- **WHAT YOU WILL DO**:
Reproduce the listing below line for line, with no changes, and omit the pictures from your copy.

- **RECORD LIST**:
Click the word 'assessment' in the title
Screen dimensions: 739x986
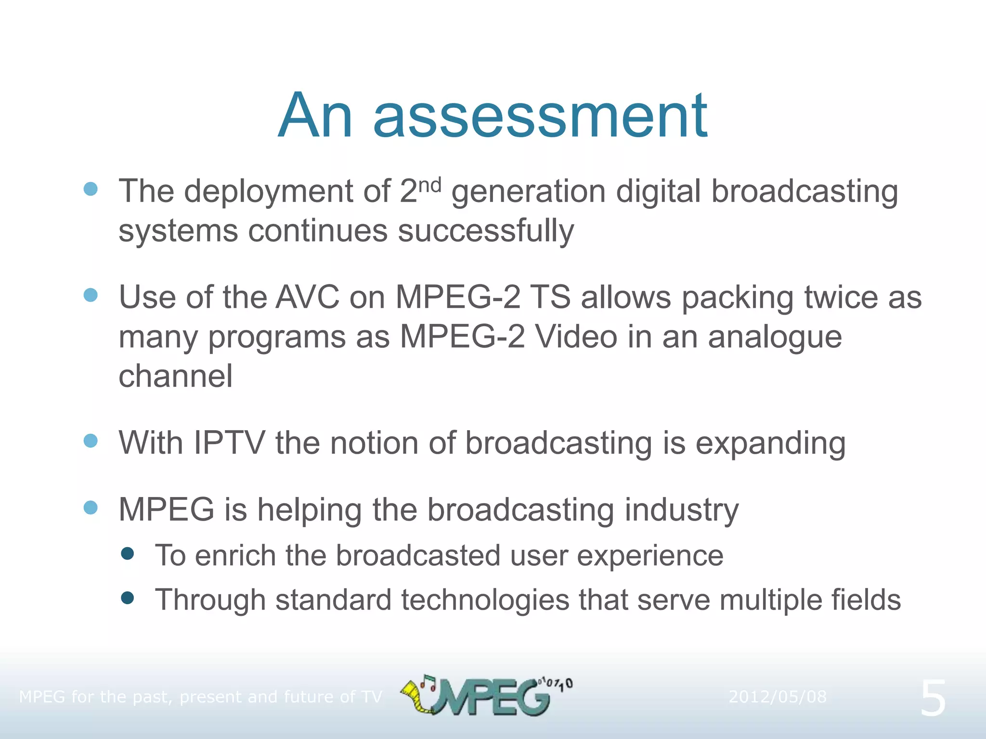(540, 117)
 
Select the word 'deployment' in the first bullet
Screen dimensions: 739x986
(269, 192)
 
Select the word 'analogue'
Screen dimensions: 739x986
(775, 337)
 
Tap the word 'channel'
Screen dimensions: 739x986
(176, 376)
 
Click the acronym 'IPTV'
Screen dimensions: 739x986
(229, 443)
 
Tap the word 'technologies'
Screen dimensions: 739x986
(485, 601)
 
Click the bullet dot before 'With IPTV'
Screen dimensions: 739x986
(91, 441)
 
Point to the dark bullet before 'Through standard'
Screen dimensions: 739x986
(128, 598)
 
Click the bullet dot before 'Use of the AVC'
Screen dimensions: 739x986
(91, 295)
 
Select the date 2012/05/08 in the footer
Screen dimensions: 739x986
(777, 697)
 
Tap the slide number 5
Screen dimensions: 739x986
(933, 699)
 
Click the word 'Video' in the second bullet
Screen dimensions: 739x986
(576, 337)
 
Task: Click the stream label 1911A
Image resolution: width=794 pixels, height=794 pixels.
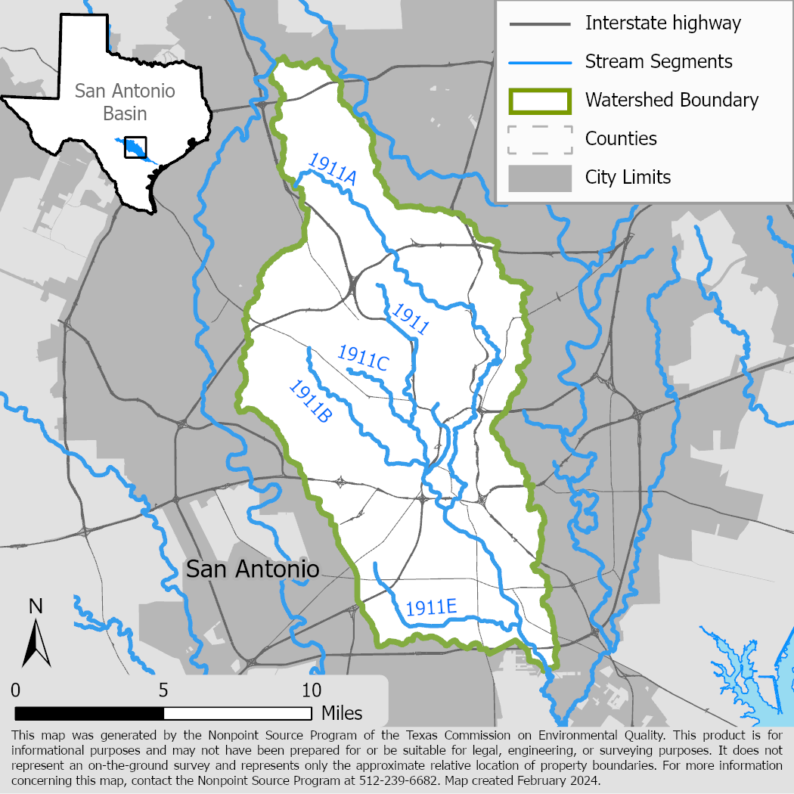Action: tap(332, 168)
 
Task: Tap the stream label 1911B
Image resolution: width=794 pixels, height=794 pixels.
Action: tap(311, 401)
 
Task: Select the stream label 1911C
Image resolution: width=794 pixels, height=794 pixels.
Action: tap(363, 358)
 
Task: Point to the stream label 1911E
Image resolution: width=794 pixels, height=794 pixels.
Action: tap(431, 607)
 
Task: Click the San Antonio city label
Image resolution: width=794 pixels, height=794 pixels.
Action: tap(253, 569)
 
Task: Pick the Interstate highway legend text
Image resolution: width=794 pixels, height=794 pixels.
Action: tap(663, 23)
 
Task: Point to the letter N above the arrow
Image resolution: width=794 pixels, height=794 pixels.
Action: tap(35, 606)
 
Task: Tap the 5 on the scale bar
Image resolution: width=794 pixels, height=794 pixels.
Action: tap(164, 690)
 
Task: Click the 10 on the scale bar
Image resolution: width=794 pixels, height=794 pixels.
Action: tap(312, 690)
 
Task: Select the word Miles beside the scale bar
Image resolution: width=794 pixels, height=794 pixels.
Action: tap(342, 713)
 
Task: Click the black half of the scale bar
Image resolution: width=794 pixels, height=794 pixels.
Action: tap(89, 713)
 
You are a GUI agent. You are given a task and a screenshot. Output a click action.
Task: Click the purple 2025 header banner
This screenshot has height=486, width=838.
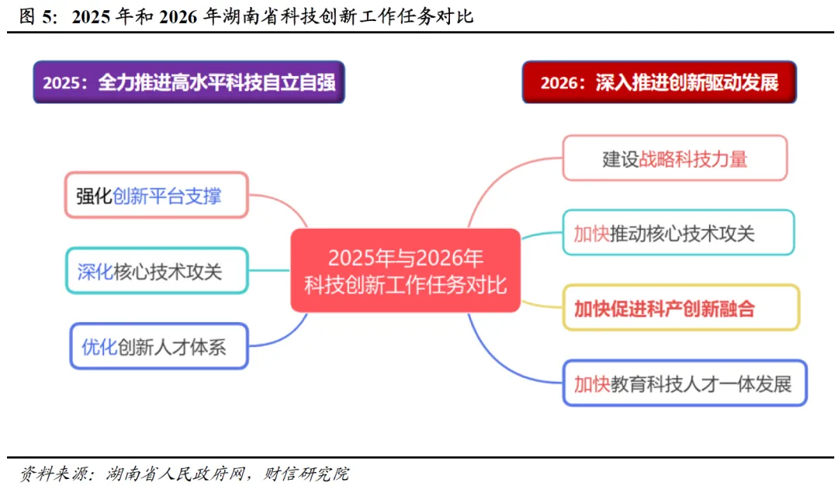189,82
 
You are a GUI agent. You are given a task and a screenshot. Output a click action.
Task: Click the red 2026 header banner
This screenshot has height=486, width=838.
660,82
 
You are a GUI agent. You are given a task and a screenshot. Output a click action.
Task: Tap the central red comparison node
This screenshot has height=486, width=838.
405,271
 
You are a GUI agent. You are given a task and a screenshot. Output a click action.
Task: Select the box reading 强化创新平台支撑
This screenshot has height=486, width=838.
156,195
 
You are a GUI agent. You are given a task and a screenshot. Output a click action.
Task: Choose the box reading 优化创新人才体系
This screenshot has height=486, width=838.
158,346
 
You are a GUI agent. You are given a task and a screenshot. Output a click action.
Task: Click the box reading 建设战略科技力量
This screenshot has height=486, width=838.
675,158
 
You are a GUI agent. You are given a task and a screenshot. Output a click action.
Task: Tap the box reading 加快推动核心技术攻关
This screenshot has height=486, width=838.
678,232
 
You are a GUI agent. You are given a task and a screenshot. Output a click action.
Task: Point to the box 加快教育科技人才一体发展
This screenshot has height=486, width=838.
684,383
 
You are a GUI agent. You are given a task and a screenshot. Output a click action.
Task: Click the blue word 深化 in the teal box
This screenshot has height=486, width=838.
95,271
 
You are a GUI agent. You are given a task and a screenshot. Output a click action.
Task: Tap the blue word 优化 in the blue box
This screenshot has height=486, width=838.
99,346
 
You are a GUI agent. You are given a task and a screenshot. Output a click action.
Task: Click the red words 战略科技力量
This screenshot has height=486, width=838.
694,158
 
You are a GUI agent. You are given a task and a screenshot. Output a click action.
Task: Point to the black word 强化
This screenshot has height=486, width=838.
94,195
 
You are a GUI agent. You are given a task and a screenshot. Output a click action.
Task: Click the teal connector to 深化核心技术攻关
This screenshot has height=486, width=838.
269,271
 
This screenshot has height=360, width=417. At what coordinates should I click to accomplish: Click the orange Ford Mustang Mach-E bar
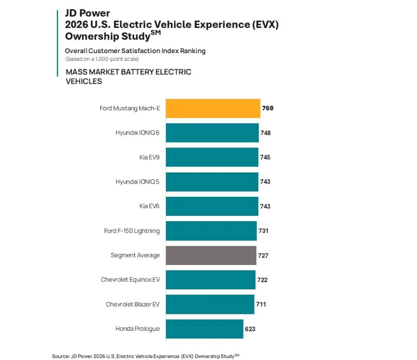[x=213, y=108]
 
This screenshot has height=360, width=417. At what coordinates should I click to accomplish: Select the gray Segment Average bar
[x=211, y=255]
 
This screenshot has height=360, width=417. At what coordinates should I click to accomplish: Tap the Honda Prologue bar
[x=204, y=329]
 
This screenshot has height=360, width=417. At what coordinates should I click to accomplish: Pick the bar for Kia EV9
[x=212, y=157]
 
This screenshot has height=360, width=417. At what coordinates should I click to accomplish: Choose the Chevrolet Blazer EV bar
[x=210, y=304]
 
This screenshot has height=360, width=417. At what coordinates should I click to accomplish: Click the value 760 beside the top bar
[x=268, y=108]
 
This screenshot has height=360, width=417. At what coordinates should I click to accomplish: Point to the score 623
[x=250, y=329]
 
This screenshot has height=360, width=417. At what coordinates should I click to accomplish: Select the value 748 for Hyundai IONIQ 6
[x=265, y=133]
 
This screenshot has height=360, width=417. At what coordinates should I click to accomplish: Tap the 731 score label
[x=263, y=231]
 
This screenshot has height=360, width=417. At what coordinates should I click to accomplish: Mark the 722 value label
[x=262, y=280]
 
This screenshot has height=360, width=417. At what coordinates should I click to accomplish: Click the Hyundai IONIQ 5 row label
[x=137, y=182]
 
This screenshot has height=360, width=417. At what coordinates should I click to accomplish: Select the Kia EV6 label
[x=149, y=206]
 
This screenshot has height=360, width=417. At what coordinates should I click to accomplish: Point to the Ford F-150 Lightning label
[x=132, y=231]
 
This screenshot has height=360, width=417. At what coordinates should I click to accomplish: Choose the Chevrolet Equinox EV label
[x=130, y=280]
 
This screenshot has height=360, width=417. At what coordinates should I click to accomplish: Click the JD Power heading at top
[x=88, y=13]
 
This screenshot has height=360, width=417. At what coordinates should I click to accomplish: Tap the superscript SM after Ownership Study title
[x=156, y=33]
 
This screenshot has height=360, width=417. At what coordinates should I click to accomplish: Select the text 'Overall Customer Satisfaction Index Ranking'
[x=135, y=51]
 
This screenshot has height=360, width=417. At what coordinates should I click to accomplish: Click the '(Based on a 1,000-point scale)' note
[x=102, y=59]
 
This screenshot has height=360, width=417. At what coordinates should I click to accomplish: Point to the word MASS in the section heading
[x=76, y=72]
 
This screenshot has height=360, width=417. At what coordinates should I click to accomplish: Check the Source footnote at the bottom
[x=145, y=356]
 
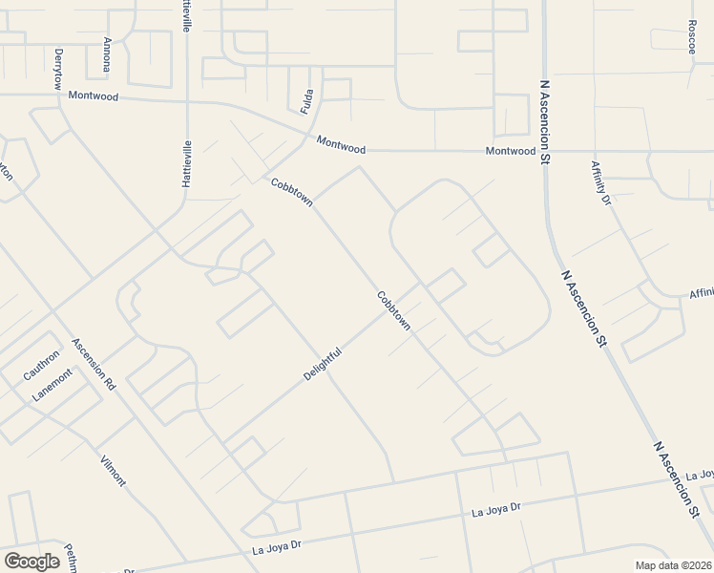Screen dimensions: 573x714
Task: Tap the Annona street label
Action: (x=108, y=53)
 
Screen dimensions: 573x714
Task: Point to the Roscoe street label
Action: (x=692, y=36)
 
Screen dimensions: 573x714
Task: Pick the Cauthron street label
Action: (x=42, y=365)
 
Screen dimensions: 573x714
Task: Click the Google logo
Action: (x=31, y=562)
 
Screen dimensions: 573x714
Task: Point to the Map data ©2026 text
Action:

- **CORRECT RESULT**:
Click the word 'assessment' in the title
Screen dimensions: 739x986
(540, 117)
 
Select the word 'deployment' in the first bullet
Screen dimensions: 739x986
(269, 192)
 
Select the word 'analogue'
Screen dimensions: 739x986
(775, 337)
 
Tap the word 'channel'
Screen dimensions: 739x986
(176, 376)
 
Click the acronym 'IPTV'
Screen dimensions: 739x986
(229, 443)
 
Tap the word 'technologies'
Screen dimensions: 739x986
(485, 601)
 
Click the bullet dot before 'With IPTV'
Screen dimensions: 739x986
(91, 441)
 
Point to the dark bullet before 'Through standard'
Screen dimensions: 739x986
(128, 598)
 
Click the bullet dot before 'Use of the AVC'
Screen dimensions: 739x986
(91, 295)
 
Select the date 2012/05/08 in the footer
Screen dimensions: 739x986
(777, 697)
 
Tap the slide number 5
Screen dimensions: 739x986
(933, 699)
 
Click the word 'Video' in the second bullet
Screen dimensions: 739x986
(576, 337)
 
Task: Click the stream label 1911A
Image resolution: width=794 pixels, height=794 pixels.
Action: tap(332, 168)
 
Task: Tap the stream label 1911B
Image resolution: width=794 pixels, height=794 pixels.
Action: tap(311, 401)
 
Task: Select the stream label 1911C
Image resolution: width=794 pixels, height=794 pixels.
Action: tap(363, 358)
 
Task: Point to the stream label 1911E
Image resolution: width=794 pixels, height=794 pixels.
Action: tap(431, 607)
 
Task: Click the San Antonio city label
Image resolution: width=794 pixels, height=794 pixels.
Action: tap(253, 569)
 
Task: Pick the Interstate highway legend text
Image resolution: width=794 pixels, height=794 pixels.
Action: tap(663, 23)
 
Task: Point to the letter N above the arrow
Image resolution: width=794 pixels, height=794 pixels.
Action: tap(35, 606)
 
Task: Tap the 5 on the scale bar
Image resolution: width=794 pixels, height=794 pixels.
Action: tap(164, 690)
 
Task: Click the 10 on the scale bar
Image resolution: width=794 pixels, height=794 pixels.
Action: tap(312, 690)
 
Task: Select the word Miles beside the scale bar
Image resolution: width=794 pixels, height=794 pixels.
Action: tap(342, 713)
 
Task: Click the black half of the scale bar
Image resolution: width=794 pixels, height=794 pixels.
Action: tap(89, 713)
 
You are a GUI agent. You are given a task and a screenshot. Output a click action.
Task: Click the purple 2025 header banner
This screenshot has height=486, width=838.
189,82
 
You are a GUI agent. You are given a task and a screenshot. Output a click action.
Task: Click the red 2026 header banner
This screenshot has height=486, width=838.
660,82
 
You are a GUI agent. You are given a task and a screenshot. Output a click action.
Task: Tap the central red comparison node
This screenshot has height=486, width=838.
405,271
 
You are a GUI agent. You are given a task and a screenshot. Output a click action.
Task: Select the box reading 强化创新平台支撑
This screenshot has height=486, width=838.
156,195
 
You are a GUI agent. You are given a task and a screenshot. Output a click action.
Task: Choose the box reading 优化创新人才体系
This screenshot has height=486, width=838.
158,346
 
You are a GUI agent. You are given a task and a screenshot. Output a click action.
Task: Click the box reading 建设战略科技力量
This screenshot has height=486, width=838.
675,158
 
You are a GUI agent. You are given a task and a screenshot. Output a click action.
Task: Tap the box reading 加快推动核心技术攻关
This screenshot has height=486, width=838.
678,232
 
You are a GUI agent. You are given a task and a screenshot. Output a click action.
Task: Point to the box 加快教育科技人才一体发展
This screenshot has height=486, width=838.
684,383
 
You are a GUI agent. You are given a task and a screenshot. Output a click action.
Task: Click the blue word 深化 in the teal box
This screenshot has height=486, width=838.
95,271
 
You are a GUI agent. You are given a task and a screenshot. Output a click action.
Task: Tap the blue word 优化 in the blue box
This screenshot has height=486, width=838.
99,346
 
You are a GUI agent. You are given a task and a screenshot. Output a click action.
Task: Click the red words 战略科技力量
This screenshot has height=486, width=838.
694,158
 
You are a GUI agent. You are given a task and a screenshot. Output a click action.
Task: Point to the black word 强化
This screenshot has height=486, width=838.
94,195
 
You are a GUI agent. You are given a task and a screenshot. Output a click action.
Task: Click the teal connector to 深化核心技术攻关
This screenshot has height=486, width=838.
269,271
 
This screenshot has height=360, width=417. At what coordinates should I click to accomplish: Click the orange Ford Mustang Mach-E bar
[x=213, y=108]
 
This screenshot has height=360, width=417. At what coordinates should I click to accomplish: Select the gray Segment Average bar
[x=211, y=255]
 
This screenshot has height=360, width=417. At what coordinates should I click to accomplish: Tap the Honda Prologue bar
[x=204, y=329]
 
This screenshot has height=360, width=417. At what coordinates should I click to accomplish: Pick the bar for Kia EV9
[x=212, y=157]
 
This screenshot has height=360, width=417. At what coordinates should I click to accomplish: Choose the Chevrolet Blazer EV bar
[x=210, y=304]
 
This screenshot has height=360, width=417. At what coordinates should I click to accomplish: Click the value 760 beside the top bar
[x=268, y=108]
 
This screenshot has height=360, width=417. At what coordinates should I click to accomplish: Point to the score 623
[x=250, y=329]
 
This screenshot has height=360, width=417. At what coordinates should I click to accomplish: Select the value 748 for Hyundai IONIQ 6
[x=265, y=133]
 
This screenshot has height=360, width=417. At what coordinates should I click to accomplish: Tap the 731 score label
[x=263, y=231]
 
This screenshot has height=360, width=417. At what coordinates should I click to accomplish: Mark the 722 value label
[x=262, y=280]
 
This screenshot has height=360, width=417. At what coordinates should I click to accomplish: Click the Hyundai IONIQ 5 row label
[x=137, y=182]
 
This screenshot has height=360, width=417. At what coordinates should I click to accomplish: Select the Kia EV6 label
[x=149, y=206]
 
This screenshot has height=360, width=417. At what coordinates should I click to accomplish: Point to the Ford F-150 Lightning label
[x=132, y=231]
 
This screenshot has height=360, width=417. At what coordinates should I click to accomplish: Choose the Chevrolet Equinox EV label
[x=130, y=280]
 
This screenshot has height=360, width=417. At what coordinates should I click to accomplish: Click the JD Power heading at top
[x=88, y=13]
 
This screenshot has height=360, width=417. At what coordinates should I click to accomplish: Tap the superscript SM after Ownership Study title
[x=156, y=33]
 
This screenshot has height=360, width=417. At what coordinates should I click to accomplish: Select the text 'Overall Customer Satisfaction Index Ranking'
[x=135, y=51]
 
This screenshot has height=360, width=417. At what coordinates should I click to accomplish: Click the '(Based on a 1,000-point scale)' note
[x=102, y=59]
 
This screenshot has height=360, width=417. At what coordinates should I click to accomplish: Point to the word MASS in the section heading
[x=76, y=72]
 
This screenshot has height=360, width=417. At what coordinates should I click to accomplish: Check the Source footnote at the bottom
[x=145, y=356]
 
Screen dimensions: 573x714
Task: Tap the Annona street label
Action: (x=108, y=53)
 
Screen dimensions: 573x714
Task: Point to the Roscoe street label
Action: (x=692, y=36)
 
Screen dimensions: 573x714
Task: Pick the Cauthron street label
Action: (x=42, y=365)
 
Screen dimensions: 573x714
Task: Click the Google logo
Action: (x=31, y=562)
 
Screen dimensions: 573x714
Task: Point to the Map data ©2026 text
Action:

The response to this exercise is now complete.